Comments (10)
Jim, the CUDA compiler produces slightly different code when compiling for 32
or 64
bit targets. My first guess is that what you are seeing are just small floating
point
differences. The 64 bit target supports 64 bit pointers, which may result in
larger
register space requirements, and slightly different optimization strategies.
I'll try
to confirm this later tonight or tomorrow.
Original comment by [email protected]
on 26 May 2008 at 9:01
from nvidia-texture-tools.
Oh, I'm sorry Ignacio, I didn't make it clear that I don't have cuda enabled for
either of the executables (or so I think, I might have made an error). This
should be
for the straight up CPU implementation. And in some cases the differences are
quite
noticeable.
Original comment by [email protected]
on 26 May 2008 at 9:03
from nvidia-texture-tools.
Oh, I see. I would still assume it's just floating point differences. The
compiler
has twice as many SSE registers when targeting x64. So, it could lay down the
expressions in a slightly different way. However, it could be something else. I
remember Simon mentioned a similar issue on some targets. Let me check with him.
Original comment by [email protected]
on 26 May 2008 at 9:20
from nvidia-texture-tools.
The issue I discovered was that RCPSS is implemented differently on Intel and
AMD
hardware, which could result in different encodings on these two platforms. A
workaround is to mask off some of the low bits of the estimate, which I'm
considering
for the next squish release.
I can't see how a larger register file would alter the results (thankfully SSE
registers have no hidden bits like FPU ones), so I assume there must be some
instruction differences between the two builds. Has anyone compared the asm
for the
inner loops between platforms?
Original comment by [email protected]
on 29 May 2008 at 12:25
from nvidia-texture-tools.
I don't know about msvc, but gcc produces very different code when compiling
for x86
and x64 targets. Last time I checked NVTT was a bit faster in 64 bit mode. There
might be other differences, but the most important one is the doubled register
count.
I'll have a closer look at the code over the weekend.

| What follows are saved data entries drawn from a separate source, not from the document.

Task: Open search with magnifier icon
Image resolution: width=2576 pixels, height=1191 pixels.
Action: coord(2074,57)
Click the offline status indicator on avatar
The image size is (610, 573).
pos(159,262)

Original comment by [email protected]
on 29 May 2008 at 7:15
from nvidia-texture-tools.
I have not checked the output assembly, although as I think I saw in the squish
library, most of the calculations are done through SSE, right? It was my
understanding that the SSE stuff was pretty much identical across the two modes
(32/64 bit). It's not as if I'm actually switching processor, it's the same
machine
I'm running the different executables on... so I don't think it's some
instructions
that are different. The larger registerfile should only matter if we are
compiling
the library with the unsafe math transformations enabled (I'm not sure if we
are) but
under just normal ANSI rules, there should be no differences from the compiler
in the
emitted code, regardless of the larger register file... or so I think :)
I'm very curious if you find any thing Ignacio, as this really gives me a
slightly
uneasy feeling as we're transitioning from 32-bit to exclusive 64-bit...
Original comment by [email protected]
on 31 May 2008 at 6:35
from nvidia-texture-tools.
Yes, the code is compiled with the "precise" floating point model.
I had a closer look at the asm code for 32 and 64 targets, and while
instructions are
schedulled very differently, I analyzed a few expressions, and they seem to be
coded
the same way.
I guess I'll have to debug it side by side in order to find out where the
computations diverge. I'll let you know if I find anything.
Original comment by [email protected]
on 19 Jun 2008 at 1:19
- Changed state: Accepted
from nvidia-texture-tools.
Ok, I've located the problem. The function ComputePrincipleComponent produces
slightly different results in 64 and 32 bit targets.
This function uses standard floating point arithmethic (no sse intrincics). The
32
bit compiler produces code that uses x87 instructions, even when SSE2 is
enabled. On
the other side, the 64 bit compiler always uses SSE instructions. This obviously
produces different results.
There are several possible workarounds. The ideal solution would be to
vectorize the
functions: ComputePrincipleComponent and ComputeWeightedCovariance. This is not
too
hard, and would produce even slightly results.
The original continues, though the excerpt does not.